Prompt: Below are records; quote them exactly from the first line through the line that contains "Self Catering (63, 472)".

Stored items from a collection

____

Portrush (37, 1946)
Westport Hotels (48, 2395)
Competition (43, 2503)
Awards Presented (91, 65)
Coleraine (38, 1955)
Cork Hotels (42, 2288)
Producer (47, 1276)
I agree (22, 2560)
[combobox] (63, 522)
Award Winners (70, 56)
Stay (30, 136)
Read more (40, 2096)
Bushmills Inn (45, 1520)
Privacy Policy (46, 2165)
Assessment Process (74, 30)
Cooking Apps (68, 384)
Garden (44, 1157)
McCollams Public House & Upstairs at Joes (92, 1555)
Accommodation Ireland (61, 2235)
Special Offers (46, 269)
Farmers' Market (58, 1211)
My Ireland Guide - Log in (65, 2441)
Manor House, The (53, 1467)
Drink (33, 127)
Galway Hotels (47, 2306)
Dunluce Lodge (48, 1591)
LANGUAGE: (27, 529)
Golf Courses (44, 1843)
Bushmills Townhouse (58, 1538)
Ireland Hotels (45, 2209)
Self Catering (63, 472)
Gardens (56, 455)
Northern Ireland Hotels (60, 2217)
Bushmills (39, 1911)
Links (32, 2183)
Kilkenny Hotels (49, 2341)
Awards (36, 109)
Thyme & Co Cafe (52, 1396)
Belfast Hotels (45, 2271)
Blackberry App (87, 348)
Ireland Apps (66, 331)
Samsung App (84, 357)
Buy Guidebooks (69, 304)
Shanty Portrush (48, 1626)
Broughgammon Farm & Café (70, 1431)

____

Answer to this problem:
Portrush (37, 1946)
Westport Hotels (48, 2395)
Competition (43, 2503)
Awards Presented (91, 65)
Coleraine (38, 1955)
Cork Hotels (42, 2288)
Producer (47, 1276)
I agree (22, 2560)
[combobox] (63, 522)
Award Winners (70, 56)
Stay (30, 136)
Read more (40, 2096)
Bushmills Inn (45, 1520)
Privacy Policy (46, 2165)
Assessment Process (74, 30)
Cooking Apps (68, 384)
Garden (44, 1157)
McCollams Public House & Upstairs at Joes (92, 1555)
Accommodation Ireland (61, 2235)
Special Offers (46, 269)
Farmers' Market (58, 1211)
My Ireland Guide - Log in (65, 2441)
Manor House, The (53, 1467)
Drink (33, 127)
Galway Hotels (47, 2306)
Dunluce Lodge (48, 1591)
LANGUAGE: (27, 529)
Golf Courses (44, 1843)
Bushmills Townhouse (58, 1538)
Ireland Hotels (45, 2209)
Self Catering (63, 472)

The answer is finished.